Figure 5.91: Formation and types of dunes.

Aeolian, sometimes spelled eolian or œolian, are deposits of windblown sediments. Since wind has a much lower carrying capacity than water, aeolian deposits typically consists of clast sizes from fine dust to sand. Fine silt and clay can cross very long distances, even entire oceans suspended in air.

With sufficient sediment influx, aeolian systems can potentially form large dunes in dry or wet conditions. The figure shows dune features and various types. British geologist Ralph A. Bagnold (1896-1990) considered only Barchan and linear Seif dunes as the only true dune forms. Other scientists recognize transverse, star, parabolic, and linear dune types. Parabolic and linear dunes grow from sand anchored by plants and are common in coastal areas.

Tan landscape of plateaus and canyons with buildings carved into the stone.
Figure 5.92: Loess Plateau in China. The loess is so highly compacted that buildings and homes have been carved in it.

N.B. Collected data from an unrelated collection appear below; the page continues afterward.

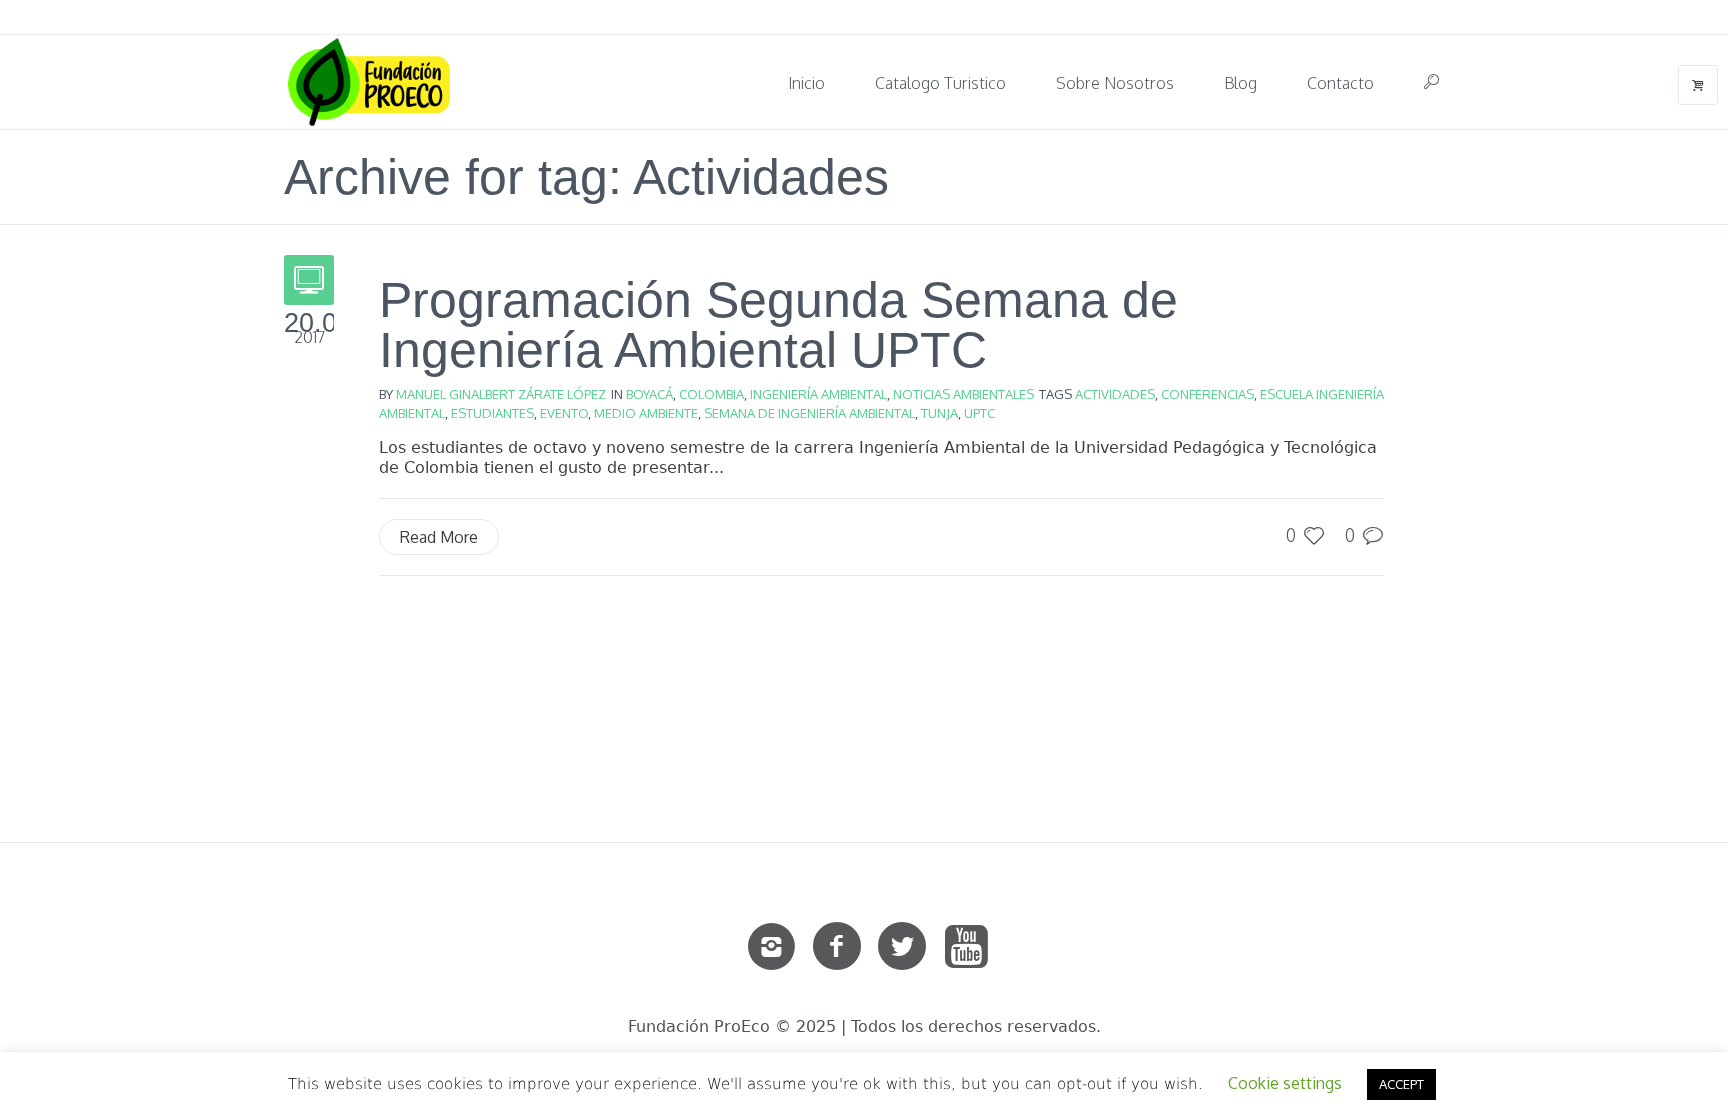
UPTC (979, 413)
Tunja (939, 413)
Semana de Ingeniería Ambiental (809, 413)
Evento (564, 413)
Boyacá (649, 394)
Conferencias (1207, 394)
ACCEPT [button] (1401, 1084)
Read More (439, 537)
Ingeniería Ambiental (818, 394)
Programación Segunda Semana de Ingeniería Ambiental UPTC (778, 325)
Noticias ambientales (963, 394)
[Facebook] (837, 947)
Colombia (711, 394)
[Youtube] (967, 947)
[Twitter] (902, 947)
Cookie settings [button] (1285, 1083)
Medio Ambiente (646, 413)
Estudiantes (492, 413)
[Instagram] (772, 947)
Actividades (1115, 394)
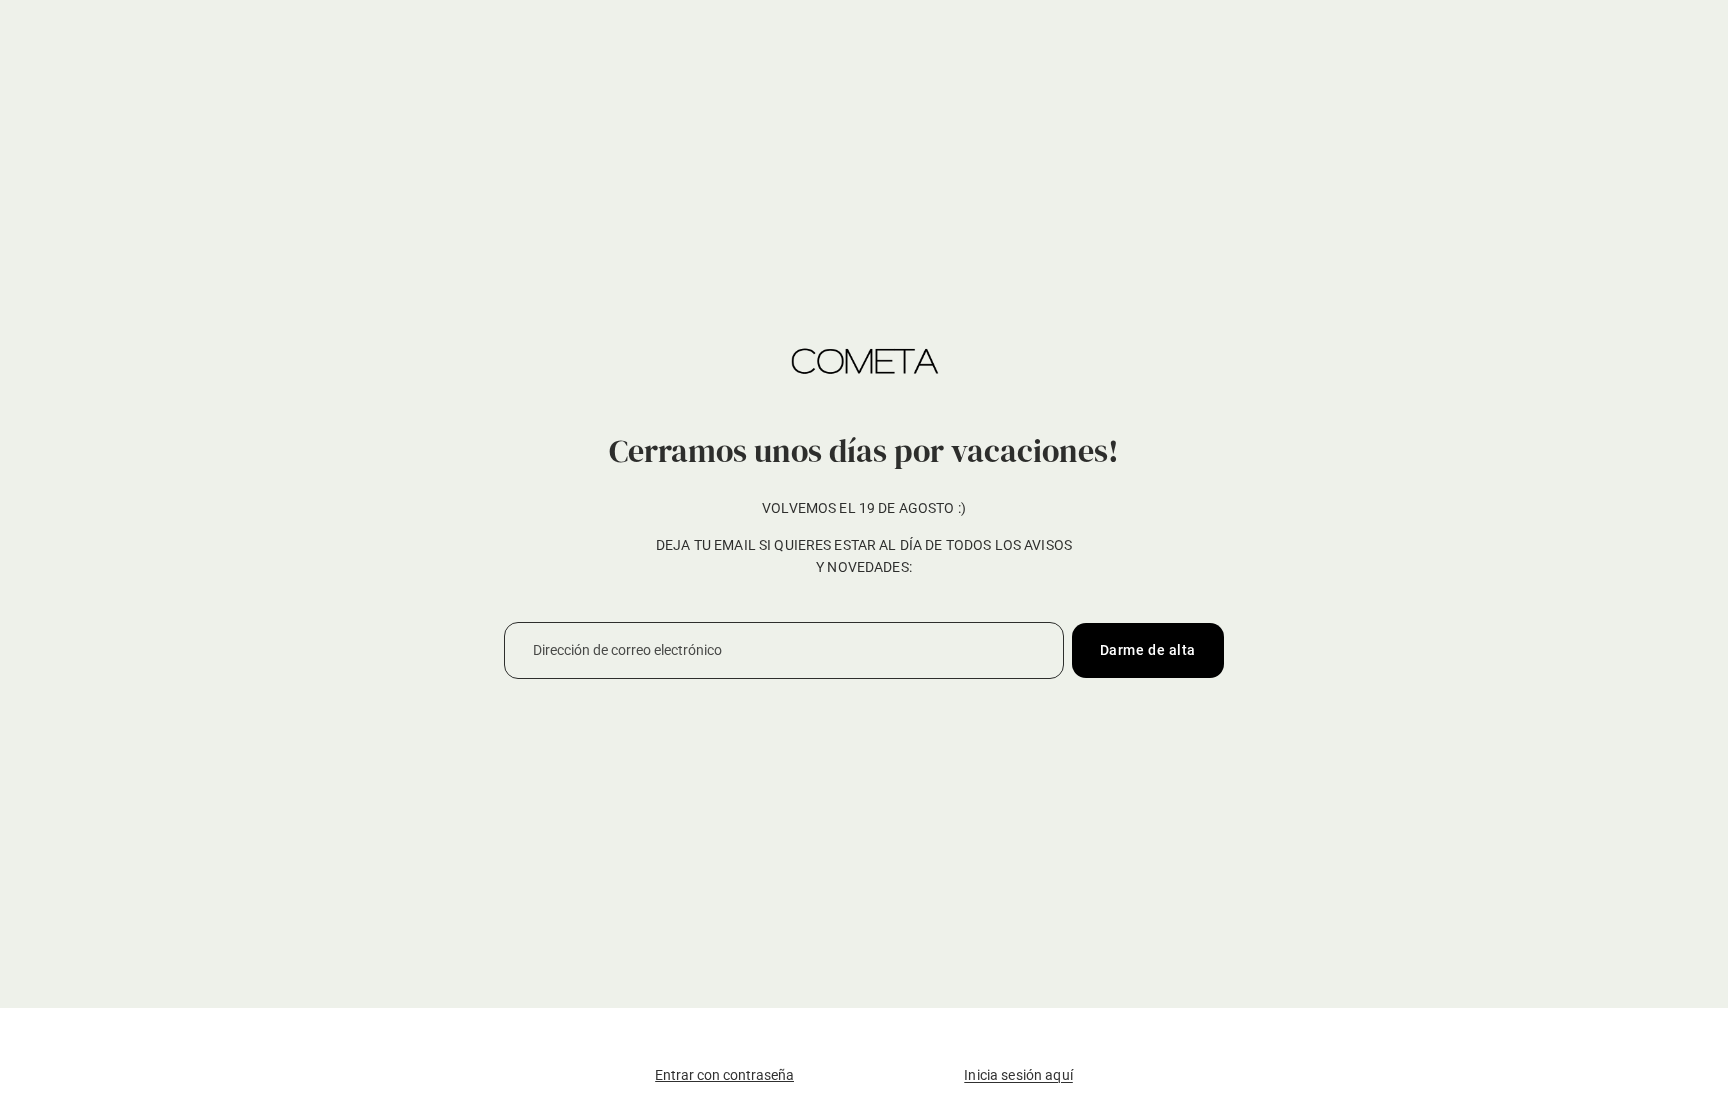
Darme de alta (1148, 650)
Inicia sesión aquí (1018, 1075)
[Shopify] (987, 1035)
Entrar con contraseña (724, 1075)
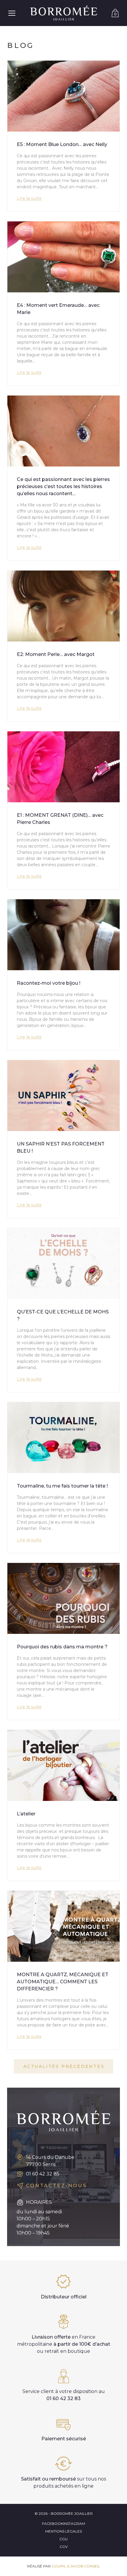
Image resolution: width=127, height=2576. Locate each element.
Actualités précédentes (64, 2066)
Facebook (52, 2523)
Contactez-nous (56, 2185)
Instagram (74, 2523)
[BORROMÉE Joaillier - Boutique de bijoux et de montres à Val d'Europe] (63, 13)
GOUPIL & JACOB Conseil (76, 2566)
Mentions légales (63, 2531)
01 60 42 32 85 (42, 2174)
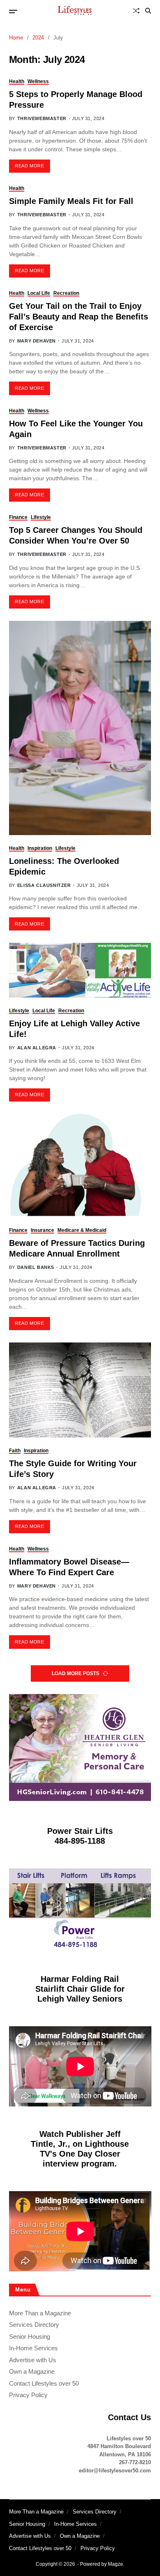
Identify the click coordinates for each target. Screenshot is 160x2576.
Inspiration (39, 848)
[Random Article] (136, 10)
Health (16, 81)
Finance (18, 517)
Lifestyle (41, 517)
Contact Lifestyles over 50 (44, 2383)
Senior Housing (29, 2336)
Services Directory (34, 2324)
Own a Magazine (32, 2371)
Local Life (38, 293)
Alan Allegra (36, 1047)
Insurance (42, 1230)
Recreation (66, 293)
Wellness (38, 81)
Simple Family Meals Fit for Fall (71, 201)
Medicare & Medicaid (81, 1230)
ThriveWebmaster (41, 118)
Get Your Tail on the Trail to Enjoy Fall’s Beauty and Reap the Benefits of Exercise (78, 316)
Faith (15, 1450)
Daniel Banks (35, 1267)
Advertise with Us (32, 2359)
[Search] (148, 11)
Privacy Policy (28, 2394)
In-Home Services (33, 2348)
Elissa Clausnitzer (44, 885)
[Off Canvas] (13, 11)
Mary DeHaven (36, 340)
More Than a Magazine (40, 2313)
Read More (29, 165)
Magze (115, 2564)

Compacted layers of wind-blown sediment is known as loess. Loess commonly starts as finely ground up rock flour created by glaciers. Such deposits cover thousands of square miles in the Midwestern United States. Loess may also form in desert regions (see chapter 13). Silt for the Loess Plateau in China came from the Gobi Desert in China and Mongolia.

Glacial

Along the edge of glacial ice, numerous broken pieces of tan, gray, and black rocks lay along the edge, ranging in size from large boulders to tiny bits.
Figure 5.93: Wide range of sediments near Athabaska Glacier, Jasper National Park, Alberta, Canada.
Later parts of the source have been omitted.